FIG. 1 is a block diagram of an encoder in a second generation EDTV pre-encoder / decoder according to an embodiment of the present invention.

FIG. 2 is a block diagram of a decoder in a second generation EDTV pre-encoder / decoder according to one embodiment of the present invention.

FIG. 3 is a conceptual diagram of a second generation pre-encoder / decoder according to the present invention.

FIG. 4 is a system diagram of an NTSC video sub-adjustment device.

FIG. 5 is an explanatory diagram of channel assignment of a 525P signal in a second generation EDTV pre-encoder / decoder of the present invention.

FIG. 6 is a diagram showing a line assignment to the NTSC format of channel 1 of the present invention.

FIG. 7 is a diagram illustrating a line allocation to the NTSC format of channel 2 of the present invention.
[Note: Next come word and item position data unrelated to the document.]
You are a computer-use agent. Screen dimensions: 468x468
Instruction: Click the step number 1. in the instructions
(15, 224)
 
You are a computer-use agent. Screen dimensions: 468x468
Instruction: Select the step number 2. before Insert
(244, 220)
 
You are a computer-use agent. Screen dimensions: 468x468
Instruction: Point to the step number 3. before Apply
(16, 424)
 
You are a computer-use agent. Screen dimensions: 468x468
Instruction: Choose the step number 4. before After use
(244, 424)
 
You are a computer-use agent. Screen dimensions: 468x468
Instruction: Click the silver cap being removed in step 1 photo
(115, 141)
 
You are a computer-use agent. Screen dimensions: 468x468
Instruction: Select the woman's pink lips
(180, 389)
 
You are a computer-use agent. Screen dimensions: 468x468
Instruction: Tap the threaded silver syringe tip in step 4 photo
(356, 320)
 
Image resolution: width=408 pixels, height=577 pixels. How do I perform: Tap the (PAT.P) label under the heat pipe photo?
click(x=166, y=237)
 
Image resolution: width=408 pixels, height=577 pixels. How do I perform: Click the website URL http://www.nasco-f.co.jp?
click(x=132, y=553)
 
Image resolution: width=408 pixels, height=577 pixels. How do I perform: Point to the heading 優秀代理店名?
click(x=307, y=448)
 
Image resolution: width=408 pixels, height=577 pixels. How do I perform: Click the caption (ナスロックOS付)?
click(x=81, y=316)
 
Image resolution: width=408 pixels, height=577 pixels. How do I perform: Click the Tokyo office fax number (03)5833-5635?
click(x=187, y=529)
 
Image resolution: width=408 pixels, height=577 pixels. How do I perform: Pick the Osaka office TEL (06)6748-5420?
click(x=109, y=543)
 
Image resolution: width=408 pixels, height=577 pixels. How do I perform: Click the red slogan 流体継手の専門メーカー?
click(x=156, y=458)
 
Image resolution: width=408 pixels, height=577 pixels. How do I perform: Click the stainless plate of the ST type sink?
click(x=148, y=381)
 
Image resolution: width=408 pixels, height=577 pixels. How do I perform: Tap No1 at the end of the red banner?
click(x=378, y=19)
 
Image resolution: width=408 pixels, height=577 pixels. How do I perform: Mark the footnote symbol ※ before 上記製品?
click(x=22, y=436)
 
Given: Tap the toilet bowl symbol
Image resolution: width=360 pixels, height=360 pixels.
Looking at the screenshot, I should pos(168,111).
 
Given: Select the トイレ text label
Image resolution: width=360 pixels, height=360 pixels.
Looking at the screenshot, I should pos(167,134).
FIG. 8 is a layout diagram of a conventional second generation EDTV encoder.

[Explanation of symbols]

 1,38 matrix circuit 2-4,21,22 A / D conversion circuit 5-10,27-32 memory 11,33 memory control unit 12,26 clock reproduction circuit 13,14 NTSC encoder 15 NTSC encoder control unit 16-17 SYNC burst MIX circuit 18, 19, 35 to 37 D / A conversion circuit 20, 23 SYNC SEP circuit 24, 39 NTSC decoder 25 NTSC decoder control unit 34 PSYNC generator 104 Second generation EDTV pre-encoder 105 Second generation EDTV decoder

Claims (1)

(57) [Claims] 1. A signal source for a second generation EDTV, 525.
This non-interlaced signal is transmitted to the broadcaster's existing NTSC
In an encoding / decoding method in which 525 non-interlaced signals are restored by encoding so as to be processed by the sub-adjustment facility and decoding at the output of the sub-adjustment facility, the encoder converts the 525 non-interlaced signals. Two sets of interlaced sub-samples having phases different by π in the vertical direction are performed, the signals of each phase are converted into NTSC signals, and the converted NTSC signals are converted into two sets of signals by the input sub-adjustment equipment. The same processing is performed, and the two sets of NTSC signals output as a result are decoded by one of the N
A second generation EDTV pre-encoder / decoder for restoring 525 non-interlaced signals by interpolating the other NTSC signal with respect to the TSC signal by shifting the phase by π in the vertical direction and interpolating.